Pero, aún así, ¿restaurar la confianza será tan sencillo? ¿Por qué no ocurrió, por ejemplo, cuando Mauricio Macri impuso un recorte bruto de retenciones, aumentó fuerte las tarifas y satisfizo los reclamos de los holdouts? ¿Por qué todo explotó por el aire justamente dos meses después de que Macri ganar las elecciones en 2017 e impusiera su reforma jubilatoria? Y, además, las campañas virulentas en contra de los gobiernos, aquellos que en 2018 anunciaban un corralito, o los que lo sugieren ahora, ¿no juegan algún rol? ¿no juegan las negras en este proceso de autodestrucción colectiva?

En contextos como este –ha sucedido tantas veces— la sociedad necesita un chivo expiatorio. En La Silla del Águila, una genial novela del mexicano Carlos Fuentes, uno de los personajes dice: “Los problemas de México vienen de siglos atrás. Nadie ha podido resolverlos. Pero la gente siempre hará responsable al que detenta, y sobre todo al que abandona, el poder”. Quino lo expresó de otra manera. En una de las tantas tiras inolvidables de Mafalda, Guille, su hermanito, le echaba la culpa al Gobierno por el calor: “Ez pod el Gobiedno, ¿Veddad?”, preguntaba. Mafalda le explicaba que no, que era por el verano. “El pobre todavía no sabe repartir bien las culpas”, remataba en el último cuadro.

Echarle la culpa a un gobierno o a un Presidente por todo lo que ocurre no necesariamente es un enfoque incorrecto. Pero es limitado. En algún momento, la sociedad compró la ilusión de que todos los problemas se llamaban Carlos Menem, o Cristina Kirchner, o Mauricio Macri. A esos espejismos los sucedieron frustraciones de similar dimensión. Y la sucesión de frustraciones –no una sola de ellas— es lo que explica el desánimo, la vocación de emigrar de muchas personas o empresas, la idea creciente de que la felicidad está en otra parte.

El problema tal vez no sea tal o cual presidente sino la dinámica que rige las relaciones entre los dirigentes del país, a la que se le agrega hoy un desastre que afecta a todo el planeta. Los presidentes, incluido el actual, hacen su aporte pero son apenas una expresión de todo eso, una parte del engranaje y, finalmente, sus víctimas. La Argentina está dividida en facciones que compiten por ver quién grita más fuerte que el otro tiene la culpa. En ese contexto, es muy complicado encontrar la solución a problemas tremendos y arraigados. Tal vez algún grado de articulación inteligente entre los involucrados podría tener alguna chance. Pero esa alternativa, curiosamente, ha sido descartada del menú de opciones por un gobierno tras otro.

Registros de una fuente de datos
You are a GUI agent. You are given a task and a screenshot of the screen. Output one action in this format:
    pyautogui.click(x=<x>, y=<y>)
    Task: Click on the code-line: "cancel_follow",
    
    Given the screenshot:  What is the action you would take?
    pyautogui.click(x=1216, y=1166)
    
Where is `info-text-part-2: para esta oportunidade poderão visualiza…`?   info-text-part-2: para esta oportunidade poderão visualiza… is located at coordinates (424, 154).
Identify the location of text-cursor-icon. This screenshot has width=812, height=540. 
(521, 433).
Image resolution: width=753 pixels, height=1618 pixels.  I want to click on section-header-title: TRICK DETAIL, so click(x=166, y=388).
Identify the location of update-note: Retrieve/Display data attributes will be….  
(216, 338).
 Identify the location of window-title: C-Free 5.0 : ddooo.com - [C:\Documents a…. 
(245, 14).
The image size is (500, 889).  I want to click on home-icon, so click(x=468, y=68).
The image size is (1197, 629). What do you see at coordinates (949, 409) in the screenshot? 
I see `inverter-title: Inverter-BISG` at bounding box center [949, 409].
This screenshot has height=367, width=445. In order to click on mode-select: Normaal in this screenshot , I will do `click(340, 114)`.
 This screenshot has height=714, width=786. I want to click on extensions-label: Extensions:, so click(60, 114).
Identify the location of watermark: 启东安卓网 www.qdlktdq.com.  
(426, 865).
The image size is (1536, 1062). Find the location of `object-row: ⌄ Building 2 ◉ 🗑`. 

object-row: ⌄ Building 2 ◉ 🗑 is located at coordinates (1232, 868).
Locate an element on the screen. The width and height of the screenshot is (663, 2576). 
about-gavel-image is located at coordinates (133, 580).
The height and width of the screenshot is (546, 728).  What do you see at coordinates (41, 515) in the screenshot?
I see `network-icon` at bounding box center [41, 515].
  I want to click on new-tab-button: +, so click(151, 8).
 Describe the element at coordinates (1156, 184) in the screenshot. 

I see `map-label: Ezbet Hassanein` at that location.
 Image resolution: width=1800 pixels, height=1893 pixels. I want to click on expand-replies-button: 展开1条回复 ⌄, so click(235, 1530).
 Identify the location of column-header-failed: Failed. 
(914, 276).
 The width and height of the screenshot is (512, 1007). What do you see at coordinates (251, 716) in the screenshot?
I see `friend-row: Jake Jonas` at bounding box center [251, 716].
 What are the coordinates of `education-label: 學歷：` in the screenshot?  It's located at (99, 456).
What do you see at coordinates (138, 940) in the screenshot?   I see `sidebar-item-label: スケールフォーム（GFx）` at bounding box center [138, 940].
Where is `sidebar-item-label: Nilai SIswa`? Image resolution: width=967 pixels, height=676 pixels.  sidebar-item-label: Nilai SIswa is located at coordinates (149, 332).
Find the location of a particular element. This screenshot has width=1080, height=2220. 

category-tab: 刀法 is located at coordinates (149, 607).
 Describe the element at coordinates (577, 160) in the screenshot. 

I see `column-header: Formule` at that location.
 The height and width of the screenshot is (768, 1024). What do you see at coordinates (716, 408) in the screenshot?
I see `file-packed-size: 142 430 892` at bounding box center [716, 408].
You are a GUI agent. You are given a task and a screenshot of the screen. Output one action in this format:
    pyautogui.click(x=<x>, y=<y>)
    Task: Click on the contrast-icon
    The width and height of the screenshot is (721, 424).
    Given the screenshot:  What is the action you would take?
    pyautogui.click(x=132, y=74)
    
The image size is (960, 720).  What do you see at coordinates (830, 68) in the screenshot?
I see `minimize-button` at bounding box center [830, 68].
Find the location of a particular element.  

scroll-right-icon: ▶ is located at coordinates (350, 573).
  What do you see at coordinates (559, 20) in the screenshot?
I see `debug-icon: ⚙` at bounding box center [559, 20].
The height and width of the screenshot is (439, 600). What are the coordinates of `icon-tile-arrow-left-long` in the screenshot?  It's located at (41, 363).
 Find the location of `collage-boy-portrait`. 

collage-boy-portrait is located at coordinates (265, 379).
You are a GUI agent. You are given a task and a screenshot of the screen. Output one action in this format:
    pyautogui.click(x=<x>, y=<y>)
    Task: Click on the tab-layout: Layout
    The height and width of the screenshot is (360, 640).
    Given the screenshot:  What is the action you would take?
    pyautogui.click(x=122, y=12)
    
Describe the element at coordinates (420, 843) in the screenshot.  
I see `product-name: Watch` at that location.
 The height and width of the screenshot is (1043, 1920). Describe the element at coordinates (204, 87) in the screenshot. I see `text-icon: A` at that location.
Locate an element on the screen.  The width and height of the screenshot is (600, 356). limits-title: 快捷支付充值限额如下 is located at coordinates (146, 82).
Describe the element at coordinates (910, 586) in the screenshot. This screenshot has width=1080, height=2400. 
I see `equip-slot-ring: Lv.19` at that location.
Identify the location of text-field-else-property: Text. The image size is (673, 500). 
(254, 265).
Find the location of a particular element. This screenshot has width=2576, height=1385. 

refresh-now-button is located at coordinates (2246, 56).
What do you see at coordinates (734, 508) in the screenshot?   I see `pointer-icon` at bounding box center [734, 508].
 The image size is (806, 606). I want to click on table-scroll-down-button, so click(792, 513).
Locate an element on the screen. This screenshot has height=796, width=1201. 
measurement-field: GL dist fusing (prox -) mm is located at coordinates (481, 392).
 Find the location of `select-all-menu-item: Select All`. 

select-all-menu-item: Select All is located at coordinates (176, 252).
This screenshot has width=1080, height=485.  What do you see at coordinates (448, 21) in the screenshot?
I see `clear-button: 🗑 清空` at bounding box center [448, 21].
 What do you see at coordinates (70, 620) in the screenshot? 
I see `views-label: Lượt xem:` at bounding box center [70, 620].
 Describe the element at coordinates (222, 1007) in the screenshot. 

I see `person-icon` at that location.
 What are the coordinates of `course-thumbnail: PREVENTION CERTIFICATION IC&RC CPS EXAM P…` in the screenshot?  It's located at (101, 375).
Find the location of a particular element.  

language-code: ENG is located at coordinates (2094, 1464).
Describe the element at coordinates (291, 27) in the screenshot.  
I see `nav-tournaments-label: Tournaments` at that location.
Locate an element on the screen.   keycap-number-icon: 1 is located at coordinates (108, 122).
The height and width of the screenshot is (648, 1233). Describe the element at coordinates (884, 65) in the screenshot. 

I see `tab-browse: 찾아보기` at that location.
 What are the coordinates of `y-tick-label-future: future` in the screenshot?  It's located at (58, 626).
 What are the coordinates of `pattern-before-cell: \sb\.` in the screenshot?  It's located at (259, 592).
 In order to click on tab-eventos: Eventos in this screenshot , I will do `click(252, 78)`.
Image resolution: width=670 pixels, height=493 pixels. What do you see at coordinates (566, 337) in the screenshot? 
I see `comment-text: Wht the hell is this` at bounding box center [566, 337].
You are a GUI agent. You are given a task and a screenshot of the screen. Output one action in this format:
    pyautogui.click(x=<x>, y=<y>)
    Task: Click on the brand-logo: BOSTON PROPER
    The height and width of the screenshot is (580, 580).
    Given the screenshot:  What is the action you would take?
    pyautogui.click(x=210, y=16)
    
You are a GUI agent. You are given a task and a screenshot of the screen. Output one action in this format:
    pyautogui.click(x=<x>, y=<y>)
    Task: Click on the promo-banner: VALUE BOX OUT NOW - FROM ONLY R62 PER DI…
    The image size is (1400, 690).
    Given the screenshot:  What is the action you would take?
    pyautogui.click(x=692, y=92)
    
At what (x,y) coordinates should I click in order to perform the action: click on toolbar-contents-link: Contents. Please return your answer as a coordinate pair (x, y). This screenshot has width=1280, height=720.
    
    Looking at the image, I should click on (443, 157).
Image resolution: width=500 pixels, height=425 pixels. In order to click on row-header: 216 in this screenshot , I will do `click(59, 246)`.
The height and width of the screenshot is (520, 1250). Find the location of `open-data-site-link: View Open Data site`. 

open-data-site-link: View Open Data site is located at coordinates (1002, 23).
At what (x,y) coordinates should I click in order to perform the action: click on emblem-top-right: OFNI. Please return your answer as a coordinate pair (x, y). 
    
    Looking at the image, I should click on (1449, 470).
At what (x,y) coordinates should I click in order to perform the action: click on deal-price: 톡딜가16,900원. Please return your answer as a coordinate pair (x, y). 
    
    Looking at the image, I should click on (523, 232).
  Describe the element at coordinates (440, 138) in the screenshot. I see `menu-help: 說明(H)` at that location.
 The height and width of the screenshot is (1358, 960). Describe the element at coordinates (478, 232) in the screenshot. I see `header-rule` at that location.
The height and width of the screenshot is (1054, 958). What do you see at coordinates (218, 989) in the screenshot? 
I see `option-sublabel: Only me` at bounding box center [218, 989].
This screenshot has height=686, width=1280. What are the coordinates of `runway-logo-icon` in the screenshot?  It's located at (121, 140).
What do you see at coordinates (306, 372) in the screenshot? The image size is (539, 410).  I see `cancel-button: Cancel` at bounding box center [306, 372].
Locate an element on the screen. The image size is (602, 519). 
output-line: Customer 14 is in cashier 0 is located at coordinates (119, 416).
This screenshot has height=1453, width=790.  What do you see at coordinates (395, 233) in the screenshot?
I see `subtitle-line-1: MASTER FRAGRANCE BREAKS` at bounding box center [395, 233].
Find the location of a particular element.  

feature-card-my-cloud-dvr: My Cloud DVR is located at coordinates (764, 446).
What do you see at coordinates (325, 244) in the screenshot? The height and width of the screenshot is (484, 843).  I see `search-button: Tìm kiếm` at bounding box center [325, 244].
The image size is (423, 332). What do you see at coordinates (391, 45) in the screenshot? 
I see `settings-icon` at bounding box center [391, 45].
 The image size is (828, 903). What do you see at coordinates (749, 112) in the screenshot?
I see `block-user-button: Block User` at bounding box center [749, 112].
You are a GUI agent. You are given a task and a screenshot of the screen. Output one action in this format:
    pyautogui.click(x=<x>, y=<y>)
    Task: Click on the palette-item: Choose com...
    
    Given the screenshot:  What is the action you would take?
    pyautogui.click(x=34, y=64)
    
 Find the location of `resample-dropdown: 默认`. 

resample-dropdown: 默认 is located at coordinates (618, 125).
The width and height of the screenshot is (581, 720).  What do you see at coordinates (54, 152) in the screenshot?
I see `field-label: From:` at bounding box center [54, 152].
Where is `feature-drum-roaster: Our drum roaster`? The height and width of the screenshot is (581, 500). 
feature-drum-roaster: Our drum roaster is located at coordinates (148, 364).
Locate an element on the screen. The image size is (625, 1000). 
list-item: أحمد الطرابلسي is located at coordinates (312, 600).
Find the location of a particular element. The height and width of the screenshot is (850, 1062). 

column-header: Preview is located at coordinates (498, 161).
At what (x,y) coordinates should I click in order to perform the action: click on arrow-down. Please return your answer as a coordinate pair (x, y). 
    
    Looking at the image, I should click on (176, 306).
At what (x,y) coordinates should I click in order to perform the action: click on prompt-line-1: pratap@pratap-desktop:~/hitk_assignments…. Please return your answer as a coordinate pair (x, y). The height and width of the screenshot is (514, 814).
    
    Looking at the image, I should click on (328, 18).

▶ _Detalles del problema_: Enumera los nombres que, según el fragmento de texto, la sociedad creyó en algún momento que eran el nombre de todos los problemas.

▶ _Solución del problema_: Carlos Menem, Cristina Kirchner y Mauricio Macri.